Oggi: il muro del Foehn appenninico e il vento di caduta
Nella giornata odierna, il flusso principale è diretto da Sud-Ovest. Le correnti cariche di umidità provenienti dal Mar Ligure si scontrano con il versante toscano dell'Appennino, risalendo i pendii e scaricando piogge sul crinale.
Sulla provincia di Reggio Emilia, questo si traduce nel suggestivo ma minaccioso "muro del Foehn" visibile sulle vette: una barriera di nubi compatte che segna il confine oltre il quale l'aria, ormai secca, precipita verso la pianura riscaldandosi per compressione.
Impatto al suolo: Le raffiche hanno già superato i 60-70 km/h nella Valle dell'Enza e lungo la Via Emilia.
Danni segnalati: La forza del vento sta mettendo a dura prova il verde pubblico, con numerose segnalazioni di cadute di alberi e rami che stanno impegnando i mezzi di soccorso in diverse zone del reggiano.
Domani: Il cambio della guardia con il Foehn Alpino
Lo scenario cambierà drasticamente nelle prossime 24 ore.
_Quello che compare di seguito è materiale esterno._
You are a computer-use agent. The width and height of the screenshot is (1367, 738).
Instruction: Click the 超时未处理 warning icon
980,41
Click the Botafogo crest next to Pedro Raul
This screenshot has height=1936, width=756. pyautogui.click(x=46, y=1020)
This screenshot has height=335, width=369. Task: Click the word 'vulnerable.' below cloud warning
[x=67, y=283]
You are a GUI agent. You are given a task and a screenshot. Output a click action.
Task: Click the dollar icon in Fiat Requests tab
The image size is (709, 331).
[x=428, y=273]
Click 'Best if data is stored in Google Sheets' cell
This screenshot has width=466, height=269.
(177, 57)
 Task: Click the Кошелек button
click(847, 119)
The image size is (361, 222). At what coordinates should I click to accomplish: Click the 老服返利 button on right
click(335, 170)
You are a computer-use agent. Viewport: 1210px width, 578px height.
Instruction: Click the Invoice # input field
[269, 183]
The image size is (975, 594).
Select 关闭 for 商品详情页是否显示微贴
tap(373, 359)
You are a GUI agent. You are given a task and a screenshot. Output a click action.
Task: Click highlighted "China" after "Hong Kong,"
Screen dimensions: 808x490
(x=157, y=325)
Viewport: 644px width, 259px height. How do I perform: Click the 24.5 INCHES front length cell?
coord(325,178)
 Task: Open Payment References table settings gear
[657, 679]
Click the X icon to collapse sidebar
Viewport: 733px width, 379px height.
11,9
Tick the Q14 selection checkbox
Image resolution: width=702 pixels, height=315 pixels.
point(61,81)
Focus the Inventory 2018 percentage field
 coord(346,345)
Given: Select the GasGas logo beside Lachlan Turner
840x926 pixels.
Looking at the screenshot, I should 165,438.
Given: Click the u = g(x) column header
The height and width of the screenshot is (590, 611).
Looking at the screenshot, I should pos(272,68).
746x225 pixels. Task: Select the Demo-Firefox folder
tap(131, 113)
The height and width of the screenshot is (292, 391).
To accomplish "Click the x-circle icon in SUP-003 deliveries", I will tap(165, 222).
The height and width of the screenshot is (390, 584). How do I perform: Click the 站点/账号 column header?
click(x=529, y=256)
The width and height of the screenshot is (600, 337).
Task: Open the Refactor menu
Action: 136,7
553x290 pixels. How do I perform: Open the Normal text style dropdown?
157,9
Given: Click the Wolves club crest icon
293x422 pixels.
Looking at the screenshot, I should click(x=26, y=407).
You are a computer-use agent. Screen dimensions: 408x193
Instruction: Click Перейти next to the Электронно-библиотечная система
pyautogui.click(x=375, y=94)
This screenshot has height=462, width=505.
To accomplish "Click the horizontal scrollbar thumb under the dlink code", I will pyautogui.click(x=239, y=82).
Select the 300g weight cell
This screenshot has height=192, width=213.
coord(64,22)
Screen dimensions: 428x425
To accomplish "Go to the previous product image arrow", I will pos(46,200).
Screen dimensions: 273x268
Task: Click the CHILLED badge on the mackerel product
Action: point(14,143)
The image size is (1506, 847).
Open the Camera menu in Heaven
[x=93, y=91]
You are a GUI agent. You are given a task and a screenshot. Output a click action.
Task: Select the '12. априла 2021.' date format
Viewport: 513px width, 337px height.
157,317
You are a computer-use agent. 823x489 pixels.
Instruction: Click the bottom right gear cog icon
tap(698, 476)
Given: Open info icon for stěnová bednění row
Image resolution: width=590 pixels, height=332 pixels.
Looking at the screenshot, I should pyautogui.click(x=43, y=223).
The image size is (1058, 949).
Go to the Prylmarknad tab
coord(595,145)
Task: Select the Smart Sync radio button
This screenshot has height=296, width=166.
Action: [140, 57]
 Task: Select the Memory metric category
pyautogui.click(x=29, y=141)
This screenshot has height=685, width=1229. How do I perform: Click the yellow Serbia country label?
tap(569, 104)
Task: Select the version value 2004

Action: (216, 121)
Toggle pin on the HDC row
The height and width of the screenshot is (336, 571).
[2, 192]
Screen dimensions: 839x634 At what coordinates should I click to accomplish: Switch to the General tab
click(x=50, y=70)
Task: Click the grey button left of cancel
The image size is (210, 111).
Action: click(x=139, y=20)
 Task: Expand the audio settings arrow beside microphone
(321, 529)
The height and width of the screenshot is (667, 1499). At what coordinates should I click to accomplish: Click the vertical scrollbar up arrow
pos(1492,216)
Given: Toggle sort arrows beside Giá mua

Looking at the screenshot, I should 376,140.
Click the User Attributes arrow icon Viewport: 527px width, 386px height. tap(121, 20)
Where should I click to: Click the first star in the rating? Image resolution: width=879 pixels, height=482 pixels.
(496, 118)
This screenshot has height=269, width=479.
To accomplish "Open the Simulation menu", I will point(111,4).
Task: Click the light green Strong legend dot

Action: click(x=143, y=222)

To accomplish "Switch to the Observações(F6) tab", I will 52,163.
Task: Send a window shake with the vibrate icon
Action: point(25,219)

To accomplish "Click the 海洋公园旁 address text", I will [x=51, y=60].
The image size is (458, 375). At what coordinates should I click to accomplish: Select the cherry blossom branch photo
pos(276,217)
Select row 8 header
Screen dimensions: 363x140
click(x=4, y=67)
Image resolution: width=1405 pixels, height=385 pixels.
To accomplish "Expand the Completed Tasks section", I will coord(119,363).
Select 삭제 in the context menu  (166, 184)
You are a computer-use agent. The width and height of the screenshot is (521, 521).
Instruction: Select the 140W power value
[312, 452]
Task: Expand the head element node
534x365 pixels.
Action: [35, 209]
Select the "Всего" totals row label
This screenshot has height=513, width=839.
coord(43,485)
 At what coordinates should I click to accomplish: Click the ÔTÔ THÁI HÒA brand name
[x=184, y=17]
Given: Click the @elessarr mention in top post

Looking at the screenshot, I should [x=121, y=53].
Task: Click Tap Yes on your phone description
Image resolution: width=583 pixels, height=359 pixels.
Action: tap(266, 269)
Il nucleo d'aria fredda completerà il suo scavalcamento delle Alpi, invertendo la direzione di provenienza delle correnti.
Se oggi il vento ha dovuto faticare per trovare "varchi" tra le alte vette del crinale reggiano (rispetto al più "permeabile" appennino parmense), domani il flusso arriverà da Nord/Nord-Ovest. L'aria fredda europea, impattando contro l'arco alpino, scivolerà verso la Pianura Padana sotto forma di Foehn alpino.
Cosa aspettarsi: un nuovo rinforzo del vento in pianura, caratterizzato da visibilità eccellente (cielo terso e "pulito" dal vento) e un calo dell'umidità.
Continuità: nonostante il cambio di direzione, la velocità delle raffiche rimarrà sostenuta, mantenendo alto il livello di attenzione per la stabilità di strutture leggere e alberature.
L'instabilità attuale è il segno evidente di un maggio dinamico, dove la protezione offerta dalle montagne funge da acceleratore per correnti che, in pianura, si manifestano con tutta la loro forza cinetica. Si raccomanda prudenza nelle aree alberate fino a domani sera.